民間では大卒の場合、就職後3年以内に3割がやめると言われますが、公務員の場合は20代に限っても2〜3%とその低さは際立っています。
これらの数字からは、一度公務員として働き始めると、長く安定して勤められることがうかがわれます。
▼国家公務員・行政職(I)の離職率
全体 | 20代 | |
令和4(2022)年度 | 2.03% | 2.84% |
令和3(2021)年度 | 1.81% | 2.65% |
令和2(2020)年度 | 1.64% | 2.24% |
※離職率=在職者数÷離職者数×100%
地方公務員に比べると若干上がりますが、それでも国家公務員の離職率も2%ほどで非常に低い数値となっています。
20代に関しても3%未満と飛び抜けて高い数字ではありません。
ただ増加傾向は続いていて、2020年度には、総合職の勤続10年未満の若手職員の退職者が7年前と比べて4割以上増えたというデータも出ているため、各省庁では働き方改革に力を入れています。
▼民間企業の離職率
2022年
(令和4年) |
2021年
(令和3年) |
2020年
(令和2年) |
|
一般労働者 | 11.9% | 11.1% | 10.7% |
一般労働者
(定年・契約期間満了を除く) |
ー | 9.1% | 8.8% |
パートタイマー | 23.1% | 21.3% | 23.3% |
パートタイマー
(定年・契約期間満了を除く) |
ー | 17.2% | 18.8% |
※離職率=在職者数÷退職者数×100%
▼民間企業の離職率
全体 | 全体 (定年・契約期間満了を除く) | パートタイマーを除く 一般労働者 | 一般労働者 (定年・契約期間満了を除く) | |
2022年 (令和4年) | 15.0% | ー | 11.9% | ー |
2021年 (令和3年) | 13.9% | 11.3% | 11.1% | 9.1% |
2020年 (令和2年) | 14.2% | 11.5% | 10.7% | 8.8% |
民間企業の離職率は、厚生労働省の雇用動向調査(令和4年)によると、一般労働者で11.9%、パートタイマーで23.1%、全体が15.0%でした。

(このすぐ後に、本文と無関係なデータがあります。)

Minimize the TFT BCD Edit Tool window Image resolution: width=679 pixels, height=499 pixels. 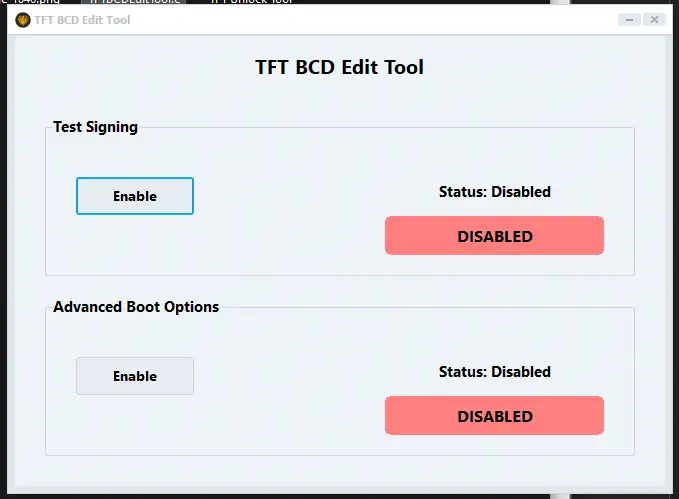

定年退職や契約期間満了に伴う離職者を除くと少し下がりますが、一般労働者の離職率は毎年10%前後になります。
公務員の離職率1〜2%と比べると、民間では10%前後と離職者が多くなっています。
公務員の待遇は法律や条例で決まっているため、短期間に大幅な昇給が見込めないというデメリットはあるものの、組織内での待遇は統一されていて基本的に失業もなく安定しているという利点があります。
一方民間企業では、景気の影響を受けやすく、業績が低迷した場合は雇用の安定が脅かされますし、業績が良くても昇給などは経営者の判断によるため、待遇面での不安・不満が出やすいと言えます。
企業ごとに環境が異なるので、自社の業績が悪い時に好調だとか、業務内容が同じでも待遇が良いなど、同業他社との比較が容易いことも、転職を考えるきっかけに繋がっていそうです。
公務員の離職率が低い理由として、「福利厚生の充実」「給与の安定」などがあります。
有給休暇や育児・介護休暇の取得がしやすい点は、公務員の大きな魅力です。
とくに昨今は、働き方改革の推進、女性活躍推進法の制定などにより、福利厚生に関するさまざまな制度が整備され、ますます手厚くなっています。
民間企業の場合、有給休暇の取得権利は持っていても、そう簡単に行使できない現実があります。
それに対して公務員は有給休暇の取得がしやすく、新人・ベテラン問わず幅広い層で取得されている傾向です。
公務員は1年目から20日の有給休暇取得が可能で、新人でもとりやすくなっている点が大きいようです。
そのほかにも、医師の診断書があれば原則90日間の休暇取得が可能な病気休暇、夏期休暇や介護休暇、育児のための特別休暇など、さまざまな支援制度があります。
勤務年数に応じて段階的に昇給が約束されるところは、民間企業にはない大きなメリットです。
本来、公務員の給与は民間企業の平均賃金に合わせるような法律の立て付けになっているのですが、実際には公務員のほうが高い給与をもらえているようです。
大きなミスや不祥事でも起こさない限り、減給などは基本ありません。
まじめに職務をまっとうし、コツコツ勤続年数を増やしていけば、月給もボーナスも上昇が見込めます。
長く働けば働くほど、生涯賃金も多くなるのです。そのような待遇面の保証があるからこそ、簡単に離職する人も少ないといえるでしょう。
最後に、公務員を目指す人のよくある質問を2つ取り上げます。
公務員試験と民間の採用試験には共通点も多いので、併願が可能です。
難易度が高く対策に時間がかかる専門試験がある職種は難しいですが、最近は教養試験のみで受験できる試験が増えている上、民間採用テストで代表的なSPI3は公務員試験の勉強をしていれば大部分をカバーできます。
スケジュールとしては民間が先、公務員が後になるので、教養試験対策は確実に合格点を取るための計画をしっかり立てるのが重要です。
就職活動をする時に公務員と民間で迷う人、また、「公務員=安定」というイメージから、民間企業からの転職を考える人は多いかもしれません。
就職や転職を目指す上では、公務員と民間の違いをしっかり把握するのが大切です。
公務員 | 民間 | |
仕事内容 | 社会のため、非営利 | モノやサービスを提供、利益追求 |
採用試験 | 公務員試験
筆記試験+人物試験 など |
企業によって内容が異なる
採用テスト+複数回の面接 など |
待遇 | 失業がなく、手当・福利厚生が充実
給与が上がりにくい |
成果が昇給につながりやすい
不景気時にはリストラがある場合も |
この記事では、公務員の離職率について、民間の離職率とも比較しながら見てきました。
人間関係や業務内容が合わない、昇進・評価に不満があるなど、公務員・民間に関係なくどこでも起こりうる離職理由もあります。
ただ、給与や手当・福利厚生などの安定感・充実度は公務員の強みで、それが離職率の低さの大きな要因になっているようです。